Its sudden strengthening was also reflected by a sudden drop in pressure, toppling 61 millibars in 24 hours, the fourth fastest rate on record, only trailing hurricanes Gilbert (1988), Rita (2005), and Wilma (2005).
This kind of rapid intensification is becoming more likely due to warming ocean waters from human-caused climate change. The water temperatures east of Nicaragua, where Iota has explosively strengthened, have warmed markedly in recent decades during November and December.
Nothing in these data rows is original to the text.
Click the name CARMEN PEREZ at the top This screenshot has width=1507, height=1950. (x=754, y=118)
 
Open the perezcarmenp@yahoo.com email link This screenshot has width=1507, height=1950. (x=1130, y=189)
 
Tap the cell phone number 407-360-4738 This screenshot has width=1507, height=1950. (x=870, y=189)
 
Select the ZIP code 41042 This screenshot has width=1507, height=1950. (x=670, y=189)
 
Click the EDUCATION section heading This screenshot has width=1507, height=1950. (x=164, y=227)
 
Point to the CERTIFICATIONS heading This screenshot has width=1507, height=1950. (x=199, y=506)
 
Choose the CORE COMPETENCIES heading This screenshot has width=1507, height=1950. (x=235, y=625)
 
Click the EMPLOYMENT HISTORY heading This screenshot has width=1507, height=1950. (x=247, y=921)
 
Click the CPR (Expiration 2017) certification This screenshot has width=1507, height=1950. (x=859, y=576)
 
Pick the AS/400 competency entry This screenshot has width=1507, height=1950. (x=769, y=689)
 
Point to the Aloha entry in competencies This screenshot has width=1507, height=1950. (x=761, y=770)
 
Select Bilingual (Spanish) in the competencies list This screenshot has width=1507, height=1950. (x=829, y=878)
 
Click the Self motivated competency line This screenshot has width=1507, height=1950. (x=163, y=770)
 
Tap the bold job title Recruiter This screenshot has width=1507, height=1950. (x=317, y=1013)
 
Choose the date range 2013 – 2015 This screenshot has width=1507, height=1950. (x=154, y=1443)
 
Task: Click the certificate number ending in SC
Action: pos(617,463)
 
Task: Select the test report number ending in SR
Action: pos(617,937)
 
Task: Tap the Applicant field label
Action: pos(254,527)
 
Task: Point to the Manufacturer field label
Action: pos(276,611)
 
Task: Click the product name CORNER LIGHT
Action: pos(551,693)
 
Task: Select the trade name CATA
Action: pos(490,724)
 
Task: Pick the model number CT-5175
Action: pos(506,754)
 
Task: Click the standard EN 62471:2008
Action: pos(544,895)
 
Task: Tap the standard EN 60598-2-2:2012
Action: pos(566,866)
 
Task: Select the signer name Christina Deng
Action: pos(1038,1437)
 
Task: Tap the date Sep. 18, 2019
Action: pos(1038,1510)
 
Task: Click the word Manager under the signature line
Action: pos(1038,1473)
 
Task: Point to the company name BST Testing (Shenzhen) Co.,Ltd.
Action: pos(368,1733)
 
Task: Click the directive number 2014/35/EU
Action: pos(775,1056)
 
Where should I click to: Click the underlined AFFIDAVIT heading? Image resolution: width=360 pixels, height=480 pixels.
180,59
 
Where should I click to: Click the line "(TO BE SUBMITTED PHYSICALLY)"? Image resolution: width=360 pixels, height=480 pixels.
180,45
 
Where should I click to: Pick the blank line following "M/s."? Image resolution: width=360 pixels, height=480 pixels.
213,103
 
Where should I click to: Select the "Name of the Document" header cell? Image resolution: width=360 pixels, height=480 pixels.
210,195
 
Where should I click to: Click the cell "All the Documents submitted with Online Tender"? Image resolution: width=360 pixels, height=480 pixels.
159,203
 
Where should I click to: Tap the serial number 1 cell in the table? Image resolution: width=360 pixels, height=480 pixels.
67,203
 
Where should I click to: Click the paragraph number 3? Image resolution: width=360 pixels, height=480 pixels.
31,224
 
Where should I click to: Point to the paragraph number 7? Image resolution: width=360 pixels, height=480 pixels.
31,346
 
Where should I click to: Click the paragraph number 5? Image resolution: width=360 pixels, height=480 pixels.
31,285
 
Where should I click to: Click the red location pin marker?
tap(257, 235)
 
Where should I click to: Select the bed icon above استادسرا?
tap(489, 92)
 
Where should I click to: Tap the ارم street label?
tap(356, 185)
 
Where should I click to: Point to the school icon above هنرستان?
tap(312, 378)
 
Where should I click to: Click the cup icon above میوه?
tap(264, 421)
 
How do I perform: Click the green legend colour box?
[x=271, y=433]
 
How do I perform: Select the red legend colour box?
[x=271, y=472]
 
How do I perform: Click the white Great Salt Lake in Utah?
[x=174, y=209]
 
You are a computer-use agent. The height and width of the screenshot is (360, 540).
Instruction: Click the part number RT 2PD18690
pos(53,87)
Iota's intensity and rapid strengthening have helped make the 2020 season even more exceptional compared to past seasons:
- This is the first hurricane season on record featuring two major (Category 3 or higher) hurricanes on record, following Eta earlier this month.
- Iota is the 6th major hurricane of the 2020 season, tying six other seasons for the second most in a year
The latter half of the hurricane season has been particularly remarkable, as four of the last the six named storms to form, all named after Greek letter, have become major hurricanes. Storms named using the Greek alphabet have produced the equivalent energy of an average entire hurricane season. This year marks the fifth straight with a Category 5 forming in the tropical Atlantic, the longest stretch on record. Iota is the 7th Category 5 storm during that span.